To save time and money a district can initially determine if the exemption criteria might apply for a specific practice to help them decide whether to even ask a professional archaeologist for recommendation.
If you use a professional archaeologist be sure to receive the written documentation of their recommendation to keep it in the district file with the other practice documents.
Have questions or concerns please contact Larry Brewer | email@example.com | (360) 701-7859
Getting to Know You: District Highlight
District Name: Foster Creek Conservation District (FCCD)
District Size: 926 square miles
District Population: 13,157
Number of Employees: FCCD has 4 full time employees.
- Biological Weed Control: Since 2001, a partnership with Washington State University (WSU) to combat noxious weeds using biological control agents in and around Douglas County.
- Farmed Smart Certifications: In partnership with the Pacific Northwest Direct Seed Association (PNDSA), Spokane CD, and Palouse CD. FCCD is assisting to complete 40 farm audits by October 2016.
- Voluntary Natural Resources Conservation Plan (VNRCP): In partnership with USDA Natural Resources Conservation Service (NRCS) and the WA State Conservation Commission. FCCD will have 15 plans completed by December 2016, with an additional 15 by July 2017.
- Voluntary Stewardship Program (VSP): A watershed-based process to protect five types of “critical habitat” areas within Douglas County, which are:
- Fish and wildlife habitat conservation areas, wetlands, frequently flooded areas, geologically hazardous areas, and critical aquifer recharge areas used for potable water.
Key Partners: Department of Ecology, Douglas County, Washington State Conservation Commission, Natural Resources Conservation Service, US Fish and Wildlife Service, and Pacific Northwest District Seed Association.

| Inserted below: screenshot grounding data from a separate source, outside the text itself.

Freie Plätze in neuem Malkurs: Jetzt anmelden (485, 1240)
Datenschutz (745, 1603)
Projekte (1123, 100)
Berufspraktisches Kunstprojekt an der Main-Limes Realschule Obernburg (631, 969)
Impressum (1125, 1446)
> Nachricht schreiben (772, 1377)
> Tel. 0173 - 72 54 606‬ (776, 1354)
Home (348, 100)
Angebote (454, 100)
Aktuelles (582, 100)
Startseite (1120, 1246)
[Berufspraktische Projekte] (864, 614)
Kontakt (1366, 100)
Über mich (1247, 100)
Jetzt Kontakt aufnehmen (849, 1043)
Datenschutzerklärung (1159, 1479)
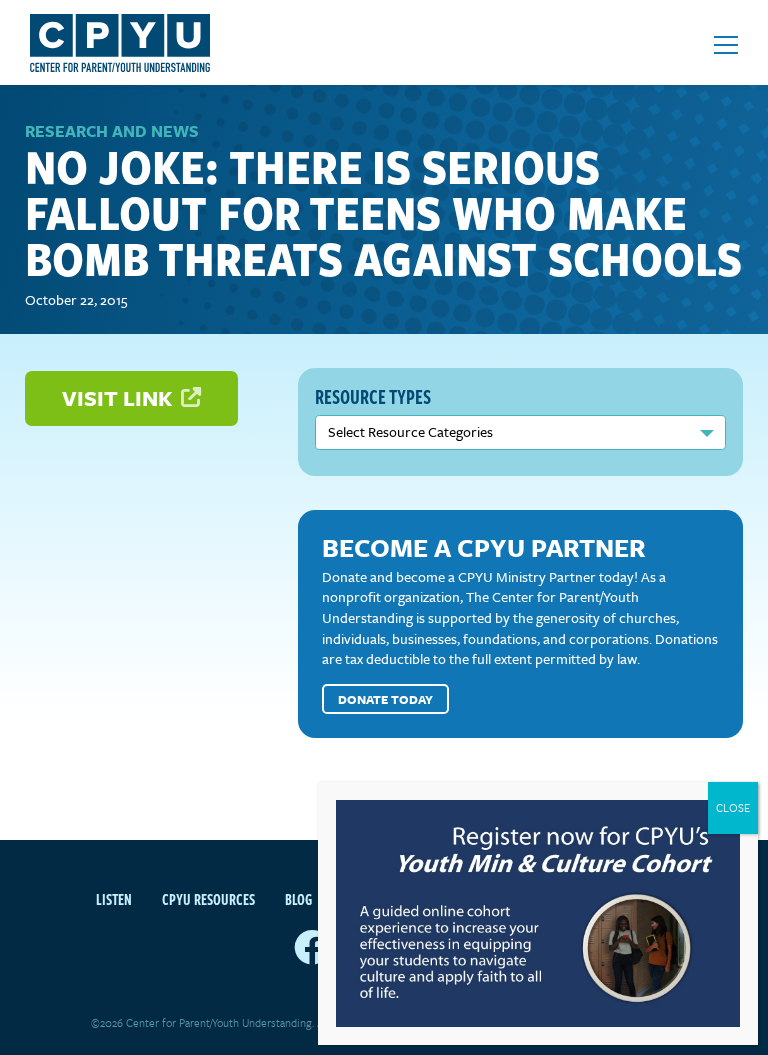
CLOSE (733, 807)
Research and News (112, 131)
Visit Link (119, 397)
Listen (114, 899)
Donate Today (385, 699)
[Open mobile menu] (726, 45)
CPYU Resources (208, 899)
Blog (298, 899)
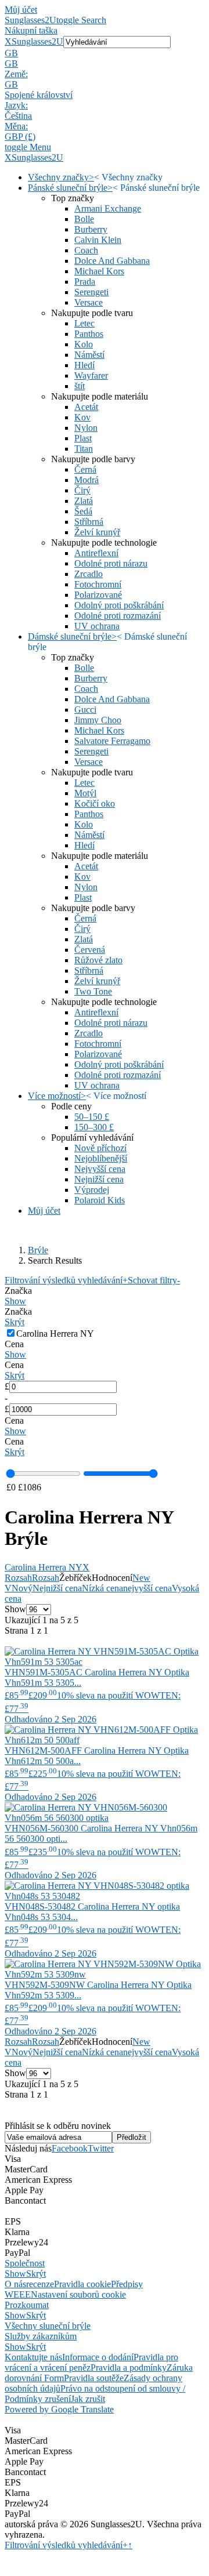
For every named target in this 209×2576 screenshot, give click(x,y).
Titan (83, 448)
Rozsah (18, 1578)
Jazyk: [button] (16, 105)
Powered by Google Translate (59, 2409)
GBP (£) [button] (20, 137)
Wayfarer (91, 375)
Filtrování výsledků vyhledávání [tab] (66, 1280)
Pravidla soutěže (94, 2378)
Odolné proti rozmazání (117, 616)
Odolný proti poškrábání (119, 605)
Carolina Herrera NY (47, 1567)
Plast (83, 438)
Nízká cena (102, 1588)
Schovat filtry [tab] (154, 1280)
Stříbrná (88, 522)
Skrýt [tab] (36, 2274)
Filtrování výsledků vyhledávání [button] (66, 2545)
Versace (88, 302)
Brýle (38, 1250)
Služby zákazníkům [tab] (41, 2336)
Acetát (86, 407)
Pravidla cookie (82, 2284)
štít (79, 386)
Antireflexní (96, 553)
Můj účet (21, 9)
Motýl (85, 793)
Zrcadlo (88, 574)
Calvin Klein (97, 240)
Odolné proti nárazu (110, 563)
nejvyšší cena (147, 1588)
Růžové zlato (98, 960)
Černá (85, 469)
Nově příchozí (100, 1148)
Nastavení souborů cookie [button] (78, 2294)
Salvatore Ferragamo (112, 741)
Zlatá (83, 501)
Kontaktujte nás (33, 2357)
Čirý (82, 490)
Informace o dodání (98, 2357)
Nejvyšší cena (99, 1169)
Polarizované (98, 595)
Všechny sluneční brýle (48, 2326)
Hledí (84, 365)
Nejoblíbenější (100, 1158)
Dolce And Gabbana (112, 261)
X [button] (8, 41)
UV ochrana (97, 626)
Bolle (84, 219)
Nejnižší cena (99, 1179)
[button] (104, 53)
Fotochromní (97, 584)
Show (15, 1301)
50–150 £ (91, 1117)
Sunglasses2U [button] (37, 41)
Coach (86, 250)
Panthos (88, 334)
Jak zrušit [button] (88, 2399)
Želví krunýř (97, 532)
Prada (84, 281)
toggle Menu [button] (28, 147)
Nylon (86, 428)
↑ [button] (130, 2545)
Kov (82, 417)
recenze (40, 2284)
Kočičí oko (94, 803)
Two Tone (93, 991)
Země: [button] (16, 74)
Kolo (83, 344)
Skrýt (14, 1322)
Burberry (90, 229)
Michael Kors (99, 271)
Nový (22, 1588)
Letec (84, 323)
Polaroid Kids (99, 1200)
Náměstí (89, 355)
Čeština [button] (18, 116)
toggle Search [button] (81, 20)
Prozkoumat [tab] (27, 2305)
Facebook (70, 2148)
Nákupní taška (31, 30)
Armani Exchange (107, 208)
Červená (89, 950)
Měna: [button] (16, 126)
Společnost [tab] (25, 2263)
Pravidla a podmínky (129, 2367)
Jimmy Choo (97, 720)
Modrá (86, 480)
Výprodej (91, 1190)
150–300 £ (94, 1127)
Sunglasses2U (30, 20)
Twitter (101, 2148)
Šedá (83, 511)
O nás (15, 2284)
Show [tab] (15, 2274)
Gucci (85, 709)
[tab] (104, 1296)
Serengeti (91, 292)
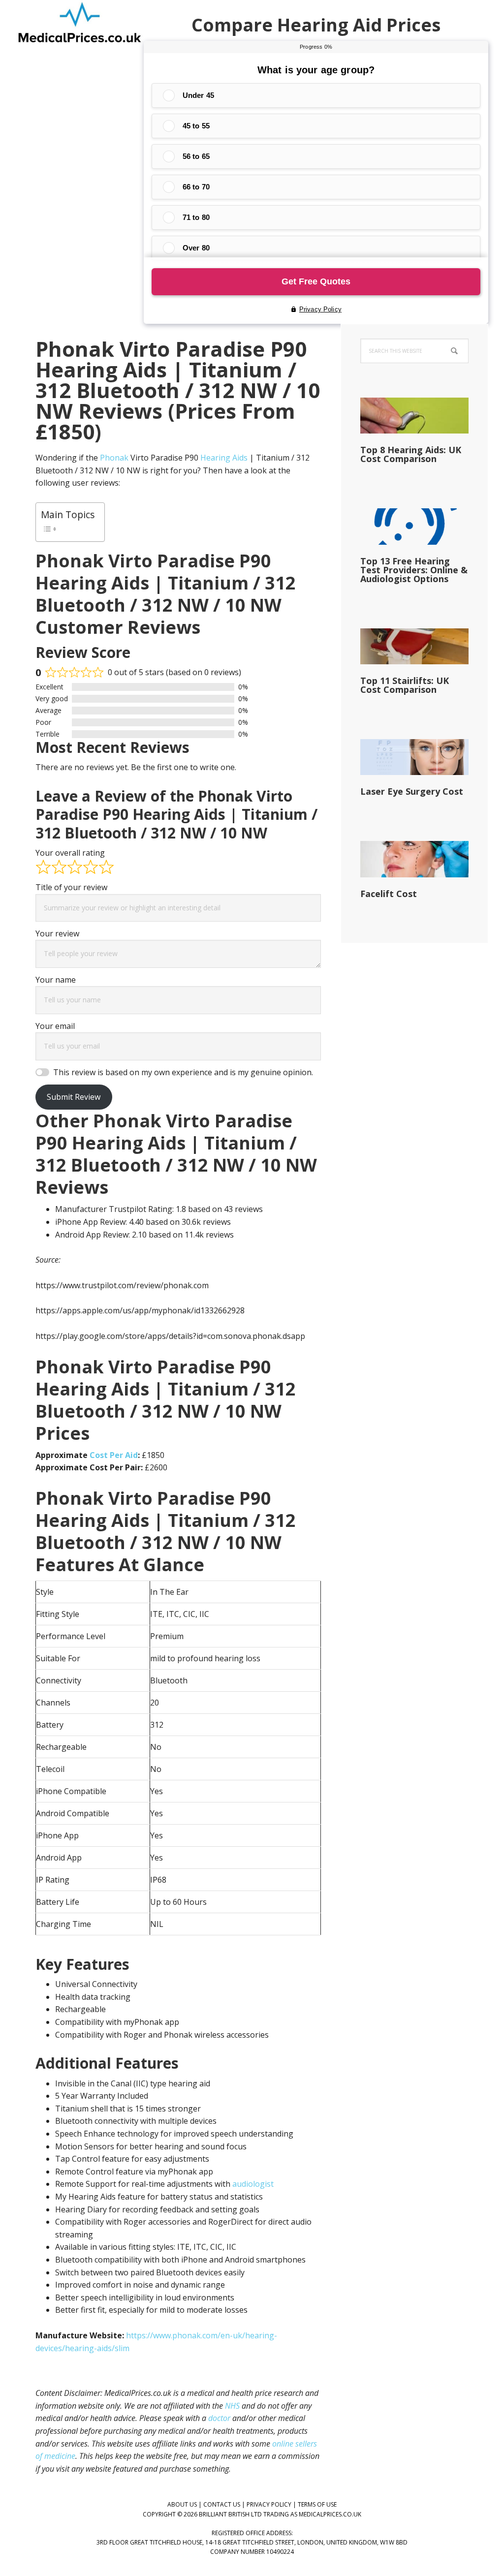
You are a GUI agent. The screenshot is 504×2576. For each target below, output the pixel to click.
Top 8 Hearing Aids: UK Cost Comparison (410, 454)
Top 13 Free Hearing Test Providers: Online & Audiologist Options (414, 570)
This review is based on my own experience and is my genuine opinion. (183, 1072)
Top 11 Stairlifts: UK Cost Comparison (404, 685)
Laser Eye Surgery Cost (411, 791)
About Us (182, 2504)
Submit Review (73, 1096)
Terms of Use (317, 2504)
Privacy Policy (269, 2504)
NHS (232, 2405)
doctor (219, 2418)
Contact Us (221, 2504)
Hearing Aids (224, 457)
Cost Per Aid (114, 1455)
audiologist (253, 2183)
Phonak (114, 457)
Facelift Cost (388, 894)
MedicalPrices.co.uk (80, 24)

Project / Program Most Proud of: Agricultural Best Management Practices (Direct Seed): FCCD implemented a Direct Seed program in July 2015, after receiving a Water Quality Grant from the Washington Department of Ecology (DOE). Twelve producers commenced a total of 2,587.4 new direct seed acres after signing up for the initial program, which runs 2016-2018. Cost-share assistance is provided to dryland producers in Douglas County and adjoining counties, enabling them to either rent direct seed equipment or have their parcel custom seeded. A second DOE Water Quality Grant, confirmed for 2017 – 2019 will increase the number of direct seed operators in the program from 12 to 24 participants. Each program includes a water quality monitoring component and a cost/benefit analysis report for participating producers. A soil testing and monitoring strategy t is introduced with the second grant that will enable FCCD and participants to track any changes in the soil relating to implementing a direct seed system. Multiple benefits of direct seeding include reduced soil loss, improved water quality, improved soil health, and reduced fuel and labor costs.
Did you know...
There are no stop lights in the town of Waterville located in Douglas County. And given the town’s name, you would think we had abundant water in our region. However, only 1.66%of the entire county (1.2 million acres) is classified as visible (surface) water and 0.46% is classified riparian, with large trees and shrubs. Water resources are scarce and, therefore, extremely important in our county!